Keith Schooley is both a friend and a client. For a period of time, as he outlines in this book, I served as his lawyer in advising him with respect to his conflict with Merrill Lynch. Ultimately, for the reasons that Keith outlines, I could no longer represent him because I was not comfortable in the arbitration setting where his case would be tried. I believed then and now, that in a court of law in front of a jury, Keith would have prevailed.

It was a surprise to me, as I suspect it will be to many people, to know that conflicts with your brokerage house have to be resolved, except in very few instances, through arbitration. While many arbitrators are fair, impartial, and objective, they are not a jury. They are not a representative cross sample of the community from which a jury is selected and their experience and knowledge are often that of a “professional” trier of fact, often with intimate knowledge or personal experiences in the very industry whose activities are under review. Indeed, arbitration often is the exact opposite of the impartial jury drawn from the community at large where most members, if indeed not all of them, have no personal knowledge or experience with the parties, the issue, or the industry. I have frequently stated that the best argument for the jury system in this country is the alternative, and the alternatives are usually a trial to the judge or a trial to arbitrators.

Keith’s experiences set forth dramatically everything that is wrong, unwise, and indeed unhealthy and unfair, about the arbitration proceedings.

There is another aspect here, and that is the story of David versus Goliath. The events complained of took place largely in a small town, Enid, Oklahoma. They involved a local businessman, young and ambitious, a hard worker, a family man, and one active in his community. His opponent was one of the very largest, wealthiest, most successful and prominent brokerage houses in the country. Merrill Lynch is “every man’s broker.” Its reputation has for the most part been favorable, and it is the broker of Main Street, not Wall Street.

Keith’s story, however, sheds an entirely different light on what occurred and may offer an entirely different explanation for Merrill Lynch’s success.

Keith’s story is unusual for yet a third reason. He lost. He admits it. The arbitrators turned him down, his efforts to obtain a jury trial were unsuccessful, and the United States Court of Appeals turned him down on his demand for a jury trial. Keith was not able to persuade any judge or any arbitrator of the correctness of his position. So, like others who have been in that position whose names are far better known—Alfred Dreyfus, Alger Hiss, and indeed Richard Nixon—he has taken his case into the court of public opinion where every reader is a juror. Keith has been fair in presenting the other side’s viewpoint.

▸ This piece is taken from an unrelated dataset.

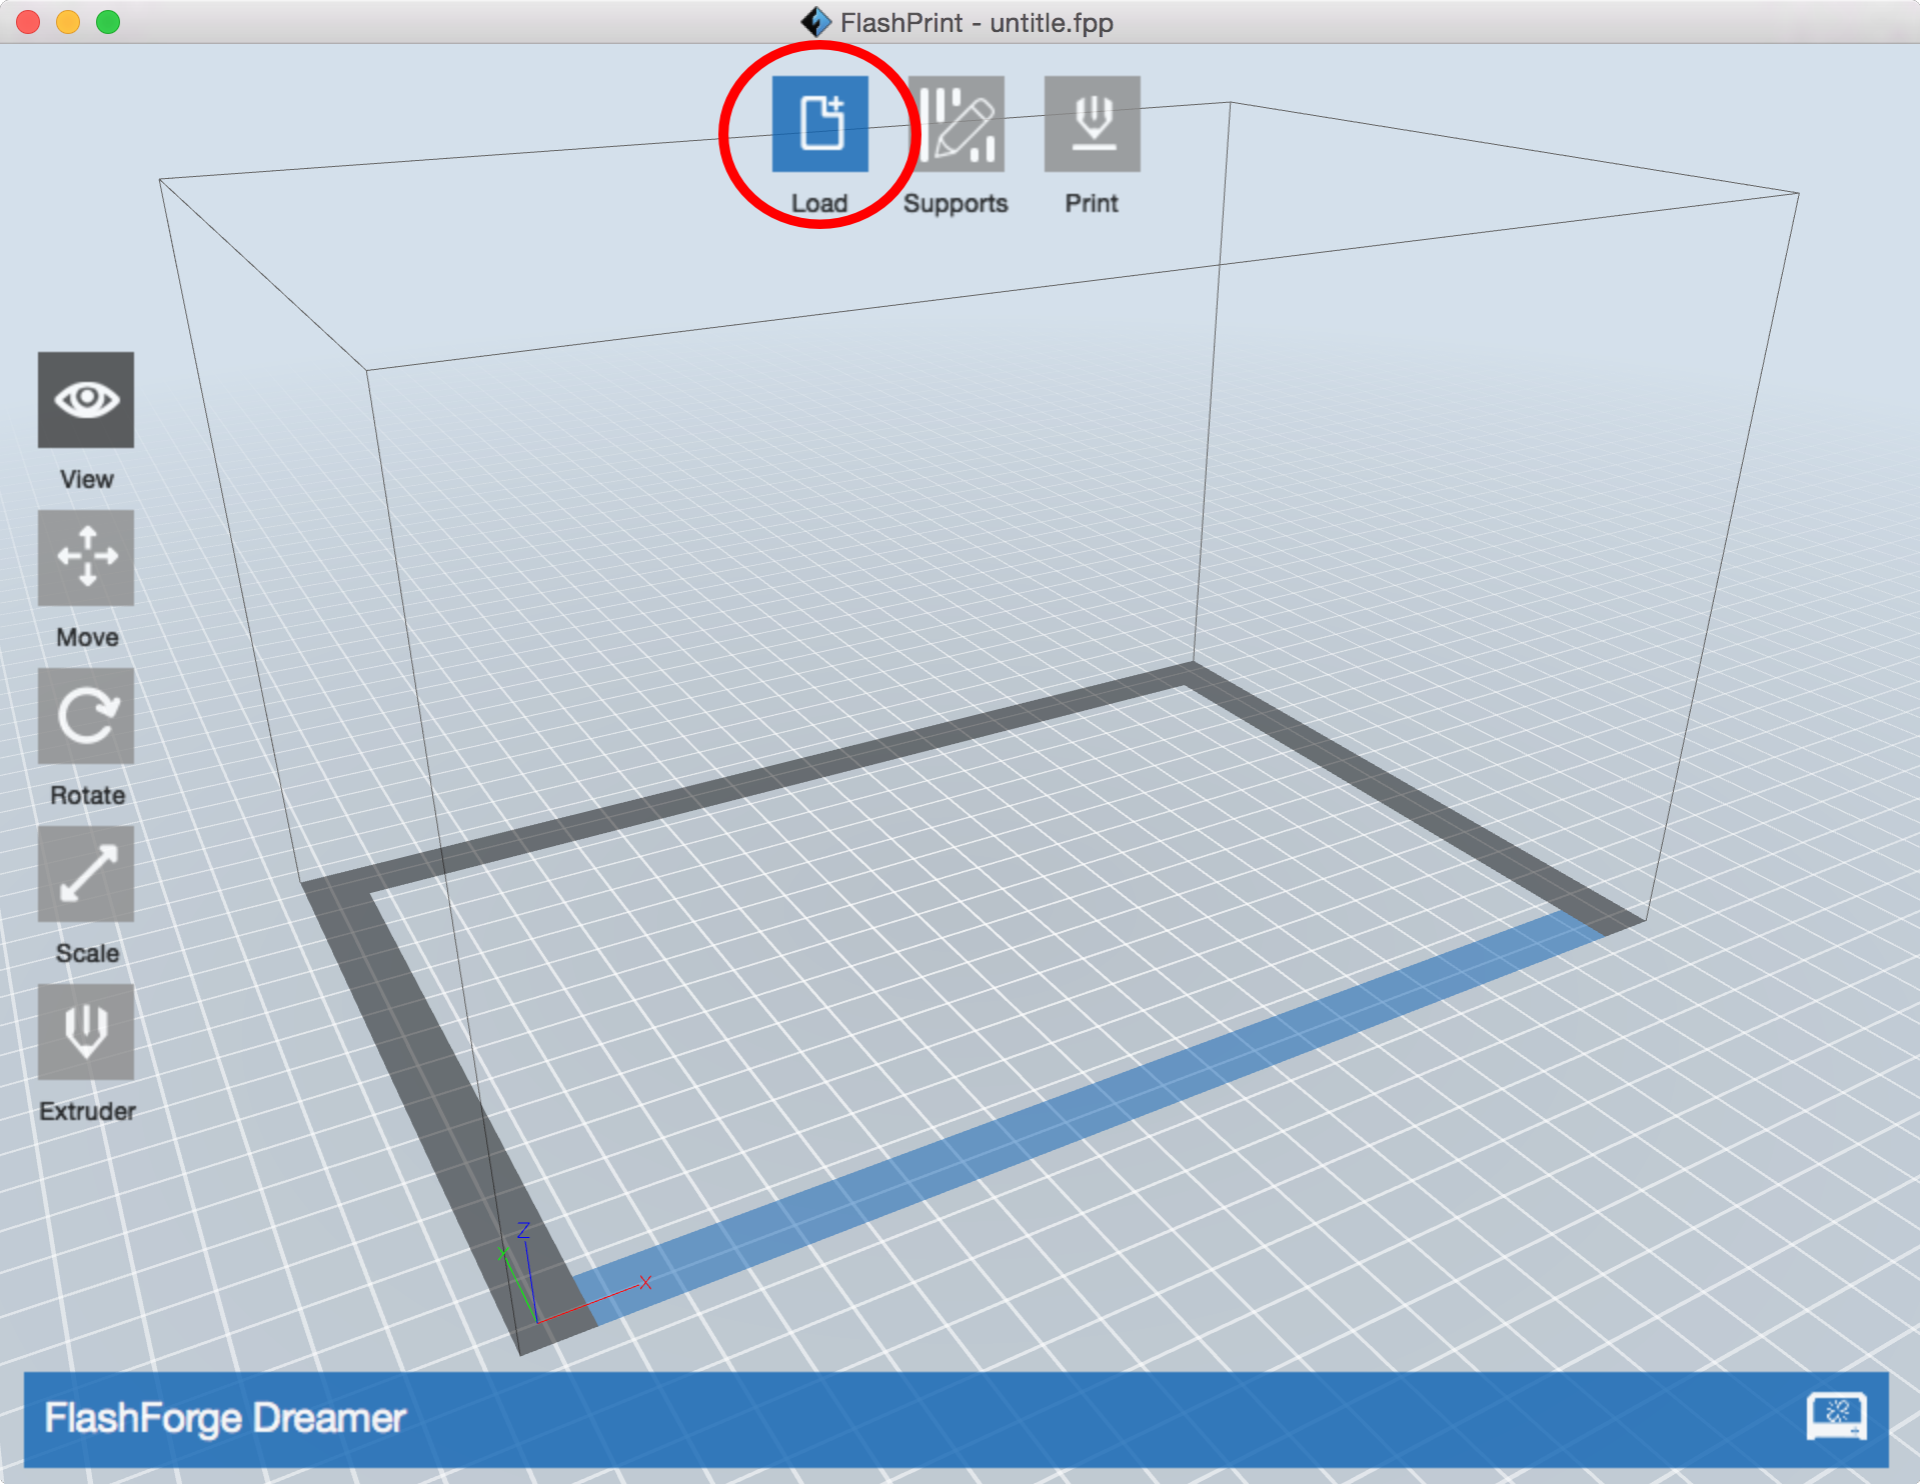
Task: Click the window title text untitle.fpp
Action: coord(1050,22)
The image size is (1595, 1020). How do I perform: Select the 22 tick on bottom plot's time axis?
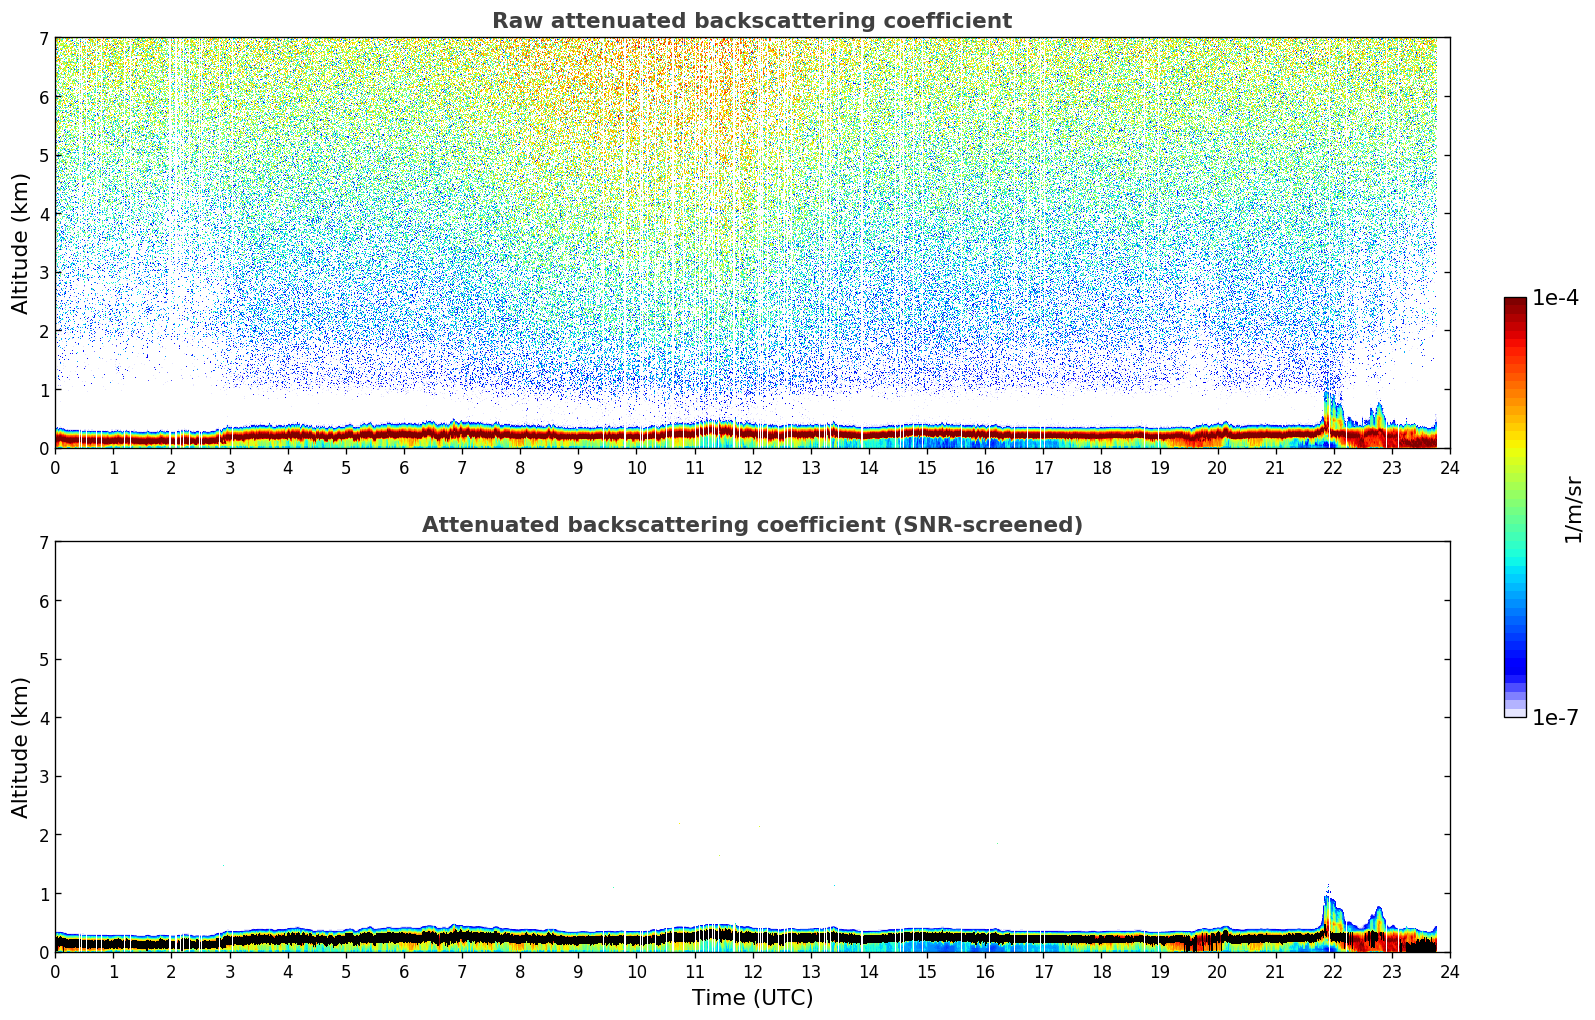tap(1333, 971)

So, in the final analysis, the reader of his book is one of the jurors he never had, and I leave it to you after careful review to determine whether Keith got a fair shake.

But the story is greater than Keith’s. The real issue here is whether the American stock-buying public is prepared to continue to tolerate indefinitely having claims adjudged by arbitrators rather than jurors. You wouldn’t want your lawsuit against your doctor to be heard by a panel of arbitrators, which might consist of fellow doctors, pharmaceutical salesmen, pharmaceutical company employees, nurses, and people associated with a hospital. You wouldn’t want a lawsuit against a lawyer for malpractice to be heard only by people who were professional judges or who might have an association with the legal profession. Yet, that is basically what happened to Keith. No matter how fair and impartial the arbitrators may have thought they were, the process was unfair and it is the process that more often than not determines the results.